The rhizosphere is an active environment that, through interactions among plants, microorganisms, and other organic substances, can break down contaminants, such as oil [37]. In fact, soil TPH decomposes more rapidly in the rhizosphere than in the non-rhizosphere [37] [38]. Root exudates, such as carboxylic acid, amino acid, protein, and sugars, may provide nutrients for microorganisms, enhancing microbial activity and increasing rhizosphere degradation activity. Root surfaces also become the location of growth for microorganisms because of abundant nutrients of the roots exudate, such as carboxylic acid, amino acid, protein, and sugars [32]. The rate of TPH degradation is greatest during the most active period of root growth and decreases when root growth declines [32] [39]. Our results support the idea that root growth increases the degree of purification in contaminated soils by oil.

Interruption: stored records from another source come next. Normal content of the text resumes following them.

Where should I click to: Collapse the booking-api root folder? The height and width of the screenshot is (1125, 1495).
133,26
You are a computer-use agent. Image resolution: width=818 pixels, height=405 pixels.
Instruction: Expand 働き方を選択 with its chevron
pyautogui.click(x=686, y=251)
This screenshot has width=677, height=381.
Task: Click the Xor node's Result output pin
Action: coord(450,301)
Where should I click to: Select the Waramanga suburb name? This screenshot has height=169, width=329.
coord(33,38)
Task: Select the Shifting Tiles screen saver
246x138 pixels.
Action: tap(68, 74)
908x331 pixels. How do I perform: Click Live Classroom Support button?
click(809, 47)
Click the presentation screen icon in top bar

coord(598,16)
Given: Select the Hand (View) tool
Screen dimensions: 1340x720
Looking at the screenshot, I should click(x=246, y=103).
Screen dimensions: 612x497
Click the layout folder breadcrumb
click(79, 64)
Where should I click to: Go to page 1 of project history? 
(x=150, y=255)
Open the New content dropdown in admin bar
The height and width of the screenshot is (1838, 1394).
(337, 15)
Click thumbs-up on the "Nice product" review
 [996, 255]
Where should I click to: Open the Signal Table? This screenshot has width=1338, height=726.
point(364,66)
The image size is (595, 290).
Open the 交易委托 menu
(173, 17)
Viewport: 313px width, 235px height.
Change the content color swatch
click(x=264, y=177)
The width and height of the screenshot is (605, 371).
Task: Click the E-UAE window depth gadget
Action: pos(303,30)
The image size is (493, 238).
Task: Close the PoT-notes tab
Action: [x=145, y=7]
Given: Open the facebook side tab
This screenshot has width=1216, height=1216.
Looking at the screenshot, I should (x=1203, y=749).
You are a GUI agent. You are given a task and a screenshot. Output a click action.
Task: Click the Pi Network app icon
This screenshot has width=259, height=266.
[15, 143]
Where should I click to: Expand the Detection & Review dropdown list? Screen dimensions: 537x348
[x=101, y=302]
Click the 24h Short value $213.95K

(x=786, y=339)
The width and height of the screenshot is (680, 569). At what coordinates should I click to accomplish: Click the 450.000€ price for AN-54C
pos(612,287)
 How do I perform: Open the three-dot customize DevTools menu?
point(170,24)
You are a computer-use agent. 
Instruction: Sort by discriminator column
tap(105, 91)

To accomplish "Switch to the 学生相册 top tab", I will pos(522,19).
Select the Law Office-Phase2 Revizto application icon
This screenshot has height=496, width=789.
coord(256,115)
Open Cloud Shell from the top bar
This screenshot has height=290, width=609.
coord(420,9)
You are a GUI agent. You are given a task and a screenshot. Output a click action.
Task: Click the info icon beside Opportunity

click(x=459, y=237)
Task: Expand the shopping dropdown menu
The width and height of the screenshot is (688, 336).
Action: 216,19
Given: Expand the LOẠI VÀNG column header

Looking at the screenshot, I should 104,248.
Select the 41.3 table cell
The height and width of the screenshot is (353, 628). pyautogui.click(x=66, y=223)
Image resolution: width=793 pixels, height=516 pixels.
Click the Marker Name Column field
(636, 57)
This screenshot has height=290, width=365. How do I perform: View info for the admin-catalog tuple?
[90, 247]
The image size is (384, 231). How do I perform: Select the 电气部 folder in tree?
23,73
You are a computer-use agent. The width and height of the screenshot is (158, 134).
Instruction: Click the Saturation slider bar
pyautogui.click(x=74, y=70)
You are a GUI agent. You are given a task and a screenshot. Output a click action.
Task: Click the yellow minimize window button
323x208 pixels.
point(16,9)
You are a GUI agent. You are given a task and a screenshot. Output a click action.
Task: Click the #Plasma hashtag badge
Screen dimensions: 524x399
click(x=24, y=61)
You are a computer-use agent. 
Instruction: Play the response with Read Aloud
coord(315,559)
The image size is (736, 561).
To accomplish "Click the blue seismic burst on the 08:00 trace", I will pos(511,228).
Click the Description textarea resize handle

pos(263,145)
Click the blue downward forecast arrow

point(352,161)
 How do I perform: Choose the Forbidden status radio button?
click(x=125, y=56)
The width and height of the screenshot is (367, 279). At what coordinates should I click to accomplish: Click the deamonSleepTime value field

ALA-treatments enhanced Z. hybrida photosynthesis activity and increased exudates from plant roots. These exudates may have provided nutrients for microorganisms and enhanced microbial activity in the oil-contaminated soil, resulting in the decreased TPH concentrations we observed. This effect was the highest at the 5000-fold diluted concentration, similar to the findings of Mori and Chino (2018) [24].
5. Conclusion
We sprayed ALA to the stems and leaves of Z. hybrida at different dilution concentrations of ALA: 1500-fold, 5000-fold, and 8000-fold dilutions, along with a non-treatment control of diluted ALA in oil-contaminated soil. The results showed that in plant growth, soil TPH was smaller and soil DHA level was larger when ALA was sprayed than when it was not sprayed. These results indicate that spraying ALA in combination with the growth of zinnia improves the purification effect of oil-contaminated soil. The best remediation effect was achieved by the 5000-FLOD dilution of ALA.